Avis de Octave : "Les soldats tiraient à Huy et à dia"
Il y a trois cents ans en 1713 le traité d'Utrecht établissait, non une paix durable en Europe, mais fixait quasiment la frontière de la France de Dunkerque à Longwy (mis-à-part le cas du duché de Bouillon et quelques rares places fortes enclavées).
André Corvisier, qui a donné entre autres les ouvrages Les Généraux de Louis XIV et leur origine sociale en 1959, L'armée française de la fin du XVIIe siècle au ministère de Choiseul: le soldat pour 1964, Louvois en 1983 et La bataille de Malplaquet, 1709. L'effondrement de la France évité en 1997, a réalisé peu avant de décéder, la préface de La guerre de siège sous Louis XIV: Au cœur du champ de bataille de l’Europe. Il rappelle là le goût de Louis XIV pour la guerre de siège, ce qu’avait également affirmé Joël Cornette en 1993 dans Le Roi de guerre. Essai sur la souveraineté dans la France du Grand Siècle.
L’ouvrage ouvre intelligemment, en préliminaires, sur le cas de la principauté ecclésiastique de Liège qui s’étend sur un peu plus de 100 km du nord au sud entre à l’ouest Hainaut ainsi que Brabant et à l’est entre le duché du Luxembourg (de l’époque) ainsi que le Limbourg. En effet, depuis que la ville de Liège a été pillée en 1468 par les armées de Charles le Téméraire puis que la principauté a retrouvé dix ans plus tard son indépendance (avec la mort du dernier), les terres de l’évêque de Liège ont un statut de neutralité. Mais comme cette dernière n’a pas les moyens de s’opposer au passage des troupes étrangères (cela anticipe d’ailleurs quelque chose) aussi sans jamais prendre partie dans les conflits entre Pays-Bas ou Espagne ou Autriche (la transmission du pouvoir des Habsbourg d'Espagne à ceux d'Autriche se fait entre 1713 et 1714) contre France, la principauté de Liège se voit souvent ravagée par des armées où l’intendance est à l’état embryonnaire.
En 985 la cité d’Huy (entre Namur et Liège) suit les destinées de la principauté de Liège dont elle devient la seconde "Bonne ville". Dans une seconde partie l’auteur étudie le cas particulier de cette principale place forte de l’ancienne principauté de Liège dont décident de s’emparer des armées ennemies pour leur propre sécurité.

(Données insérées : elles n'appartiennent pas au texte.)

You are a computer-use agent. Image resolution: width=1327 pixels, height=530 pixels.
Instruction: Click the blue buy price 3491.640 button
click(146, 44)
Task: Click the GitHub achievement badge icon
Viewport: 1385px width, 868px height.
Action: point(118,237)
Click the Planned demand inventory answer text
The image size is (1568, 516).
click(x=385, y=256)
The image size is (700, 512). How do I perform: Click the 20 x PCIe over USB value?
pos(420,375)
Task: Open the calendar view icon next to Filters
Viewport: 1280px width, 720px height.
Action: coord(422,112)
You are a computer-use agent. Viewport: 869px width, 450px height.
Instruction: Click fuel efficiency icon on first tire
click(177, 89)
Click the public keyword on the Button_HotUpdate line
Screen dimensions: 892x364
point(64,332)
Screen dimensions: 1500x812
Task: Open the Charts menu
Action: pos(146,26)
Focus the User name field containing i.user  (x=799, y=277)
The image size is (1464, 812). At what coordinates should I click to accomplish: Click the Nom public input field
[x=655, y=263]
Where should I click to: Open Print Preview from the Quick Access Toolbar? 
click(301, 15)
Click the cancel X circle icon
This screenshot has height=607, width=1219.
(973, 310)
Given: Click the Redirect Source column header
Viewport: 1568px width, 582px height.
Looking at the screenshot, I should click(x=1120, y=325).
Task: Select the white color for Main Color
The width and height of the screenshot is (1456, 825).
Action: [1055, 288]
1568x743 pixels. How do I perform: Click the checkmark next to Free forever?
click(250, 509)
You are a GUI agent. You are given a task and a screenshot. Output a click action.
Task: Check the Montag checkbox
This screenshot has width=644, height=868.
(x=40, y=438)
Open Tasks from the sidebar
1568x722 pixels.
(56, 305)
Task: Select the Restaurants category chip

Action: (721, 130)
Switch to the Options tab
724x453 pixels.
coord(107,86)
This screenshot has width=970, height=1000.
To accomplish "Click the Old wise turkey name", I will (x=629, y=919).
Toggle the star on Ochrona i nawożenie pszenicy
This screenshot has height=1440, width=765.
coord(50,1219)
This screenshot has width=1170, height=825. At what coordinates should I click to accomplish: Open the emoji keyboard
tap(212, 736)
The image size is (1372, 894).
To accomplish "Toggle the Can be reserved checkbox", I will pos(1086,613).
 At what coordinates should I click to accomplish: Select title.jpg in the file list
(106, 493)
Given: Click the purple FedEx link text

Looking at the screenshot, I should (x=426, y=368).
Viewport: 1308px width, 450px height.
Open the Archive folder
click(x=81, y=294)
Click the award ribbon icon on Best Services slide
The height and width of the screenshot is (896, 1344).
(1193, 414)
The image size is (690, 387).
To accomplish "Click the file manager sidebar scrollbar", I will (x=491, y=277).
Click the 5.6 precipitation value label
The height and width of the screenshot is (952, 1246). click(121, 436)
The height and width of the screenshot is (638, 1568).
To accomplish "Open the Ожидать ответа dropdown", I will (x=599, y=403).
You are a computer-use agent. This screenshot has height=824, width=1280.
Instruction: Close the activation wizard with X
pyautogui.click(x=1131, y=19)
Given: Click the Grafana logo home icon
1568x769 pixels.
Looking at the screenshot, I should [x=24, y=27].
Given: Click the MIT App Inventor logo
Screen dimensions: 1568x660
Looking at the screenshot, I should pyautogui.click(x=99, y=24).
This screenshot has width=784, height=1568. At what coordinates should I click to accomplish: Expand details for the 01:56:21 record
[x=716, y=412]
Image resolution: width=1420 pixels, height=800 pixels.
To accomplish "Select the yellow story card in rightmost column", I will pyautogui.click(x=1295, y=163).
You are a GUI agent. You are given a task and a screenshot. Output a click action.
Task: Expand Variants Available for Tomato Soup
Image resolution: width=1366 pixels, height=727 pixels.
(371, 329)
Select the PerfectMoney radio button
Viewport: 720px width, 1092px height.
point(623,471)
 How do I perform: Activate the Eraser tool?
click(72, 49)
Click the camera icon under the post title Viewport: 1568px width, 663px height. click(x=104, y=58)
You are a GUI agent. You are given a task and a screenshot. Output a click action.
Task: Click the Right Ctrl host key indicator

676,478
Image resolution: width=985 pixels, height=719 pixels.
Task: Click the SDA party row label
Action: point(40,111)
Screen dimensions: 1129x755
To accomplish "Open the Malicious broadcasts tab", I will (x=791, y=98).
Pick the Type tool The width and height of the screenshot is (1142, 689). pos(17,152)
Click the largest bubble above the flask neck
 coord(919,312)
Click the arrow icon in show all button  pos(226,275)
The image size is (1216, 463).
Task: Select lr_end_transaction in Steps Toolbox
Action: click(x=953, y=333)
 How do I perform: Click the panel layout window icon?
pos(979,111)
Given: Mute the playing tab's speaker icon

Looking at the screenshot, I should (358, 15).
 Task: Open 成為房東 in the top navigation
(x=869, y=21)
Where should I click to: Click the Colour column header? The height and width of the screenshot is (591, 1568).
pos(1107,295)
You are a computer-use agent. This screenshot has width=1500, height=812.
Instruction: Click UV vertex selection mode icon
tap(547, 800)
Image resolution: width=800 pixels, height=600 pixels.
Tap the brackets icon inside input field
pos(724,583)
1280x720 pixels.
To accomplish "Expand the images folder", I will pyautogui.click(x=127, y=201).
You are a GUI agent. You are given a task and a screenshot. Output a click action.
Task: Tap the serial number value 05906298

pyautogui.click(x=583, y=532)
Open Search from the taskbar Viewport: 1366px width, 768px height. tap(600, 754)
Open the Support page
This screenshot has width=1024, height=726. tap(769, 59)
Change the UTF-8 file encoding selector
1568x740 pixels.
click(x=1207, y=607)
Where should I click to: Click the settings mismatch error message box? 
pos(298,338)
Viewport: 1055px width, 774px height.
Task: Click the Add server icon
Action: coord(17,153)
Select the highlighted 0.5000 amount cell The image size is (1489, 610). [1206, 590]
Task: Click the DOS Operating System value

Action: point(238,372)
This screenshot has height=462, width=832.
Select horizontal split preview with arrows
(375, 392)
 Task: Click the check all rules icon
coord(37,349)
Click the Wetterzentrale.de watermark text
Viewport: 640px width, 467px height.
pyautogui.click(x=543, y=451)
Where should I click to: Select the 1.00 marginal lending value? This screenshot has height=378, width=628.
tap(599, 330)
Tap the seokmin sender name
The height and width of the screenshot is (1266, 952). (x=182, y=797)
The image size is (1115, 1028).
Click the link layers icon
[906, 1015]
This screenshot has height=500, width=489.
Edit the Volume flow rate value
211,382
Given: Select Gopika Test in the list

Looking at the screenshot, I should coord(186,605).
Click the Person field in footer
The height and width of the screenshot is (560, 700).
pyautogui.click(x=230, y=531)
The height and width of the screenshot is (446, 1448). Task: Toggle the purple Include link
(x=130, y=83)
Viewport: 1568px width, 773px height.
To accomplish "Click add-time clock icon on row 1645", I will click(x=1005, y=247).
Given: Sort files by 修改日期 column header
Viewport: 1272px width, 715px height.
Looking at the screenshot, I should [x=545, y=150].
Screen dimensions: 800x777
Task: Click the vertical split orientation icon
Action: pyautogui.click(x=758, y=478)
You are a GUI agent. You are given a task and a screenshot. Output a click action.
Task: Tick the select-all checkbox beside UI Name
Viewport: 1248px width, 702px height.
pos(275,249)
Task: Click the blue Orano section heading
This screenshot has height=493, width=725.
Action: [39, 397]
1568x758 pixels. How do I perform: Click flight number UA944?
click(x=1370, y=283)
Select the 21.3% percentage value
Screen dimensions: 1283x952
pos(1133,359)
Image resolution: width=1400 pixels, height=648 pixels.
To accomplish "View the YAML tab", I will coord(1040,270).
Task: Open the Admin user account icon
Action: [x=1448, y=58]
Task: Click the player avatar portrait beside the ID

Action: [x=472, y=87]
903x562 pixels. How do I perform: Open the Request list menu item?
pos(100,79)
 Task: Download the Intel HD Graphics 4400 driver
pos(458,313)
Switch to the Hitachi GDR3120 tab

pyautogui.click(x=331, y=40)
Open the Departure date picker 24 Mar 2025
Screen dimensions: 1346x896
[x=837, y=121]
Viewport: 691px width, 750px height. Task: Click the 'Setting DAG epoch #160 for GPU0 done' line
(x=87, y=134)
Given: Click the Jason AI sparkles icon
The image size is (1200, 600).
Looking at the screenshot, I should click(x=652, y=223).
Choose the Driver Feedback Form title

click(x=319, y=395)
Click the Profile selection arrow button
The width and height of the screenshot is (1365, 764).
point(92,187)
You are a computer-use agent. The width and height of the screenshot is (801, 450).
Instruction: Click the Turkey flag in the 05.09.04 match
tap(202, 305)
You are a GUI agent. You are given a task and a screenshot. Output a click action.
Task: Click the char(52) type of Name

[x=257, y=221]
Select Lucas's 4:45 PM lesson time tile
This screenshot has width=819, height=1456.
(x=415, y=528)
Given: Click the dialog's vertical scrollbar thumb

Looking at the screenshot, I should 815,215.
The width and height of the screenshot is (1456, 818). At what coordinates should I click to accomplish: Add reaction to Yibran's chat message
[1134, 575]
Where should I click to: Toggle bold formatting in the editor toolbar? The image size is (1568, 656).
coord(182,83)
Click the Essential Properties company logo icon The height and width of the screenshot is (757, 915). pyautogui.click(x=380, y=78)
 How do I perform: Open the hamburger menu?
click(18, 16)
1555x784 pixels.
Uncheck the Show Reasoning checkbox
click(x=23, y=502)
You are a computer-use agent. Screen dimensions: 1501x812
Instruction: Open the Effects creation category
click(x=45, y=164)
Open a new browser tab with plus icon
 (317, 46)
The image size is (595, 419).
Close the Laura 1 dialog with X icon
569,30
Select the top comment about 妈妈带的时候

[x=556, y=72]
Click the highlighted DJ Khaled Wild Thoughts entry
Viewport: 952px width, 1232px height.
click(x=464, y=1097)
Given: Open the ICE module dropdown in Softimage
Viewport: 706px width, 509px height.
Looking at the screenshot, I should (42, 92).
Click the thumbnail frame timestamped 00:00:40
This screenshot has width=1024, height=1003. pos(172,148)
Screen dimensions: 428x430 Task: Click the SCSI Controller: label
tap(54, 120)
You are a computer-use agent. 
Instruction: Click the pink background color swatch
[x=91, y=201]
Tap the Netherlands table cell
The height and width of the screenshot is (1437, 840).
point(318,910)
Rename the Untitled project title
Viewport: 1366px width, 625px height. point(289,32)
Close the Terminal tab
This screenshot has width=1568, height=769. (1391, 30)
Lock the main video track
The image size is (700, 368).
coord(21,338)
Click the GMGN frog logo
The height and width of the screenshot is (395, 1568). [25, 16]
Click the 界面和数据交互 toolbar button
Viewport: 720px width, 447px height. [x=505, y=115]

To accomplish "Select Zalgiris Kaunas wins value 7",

En trente ans, la cité d'Huy est assiégée sept fois en 1674, juin 1675, juillet 1693, septembre 1694, août 1703, juin 1705, juillet 1705. Elle est prise non seulement à ces occasions mais aussi suite à quatre attaques par surprise. La ville d’Huy a donc connu une douzaine de changements de mains. Finalement, après toutes ces occupations successives, les fortifications de la ville seront détruites en 1717 car c’est le prix a payé pour obtenir l’évacuation par les troupes hollandaises de la forteresse.
Le siècle de Louis XIV est un siècle de guerres et durant ce si long règne de Louis XIV les Pays-Bas espagnols ne furent en réelle paix que durant très peu d’années. La première partie de l’ouvrage (qui couvre une soixantaine de pages) est entièrement consacrée à l’art de la poliorcétique telle qu’elle est conçue au XVIIe et XVIIIe siècle au service des Français et Hollandais. Non seulement Jean-Pierre Rorive s'intéresse à la défense de la ville de Huy en particulier et aux techniques militaires liées à la guerre de siège de façon plus générale, mais aussi aux conditions de vie de sa population, à l'armement utilisé, à l'espionnage, aux reconnaissances… Il conclut que l'attaque prend le pas sur la défensive dans les conditions matérielles de l’époque. Le livre propose une illustration très abondante, variée et souvent originale.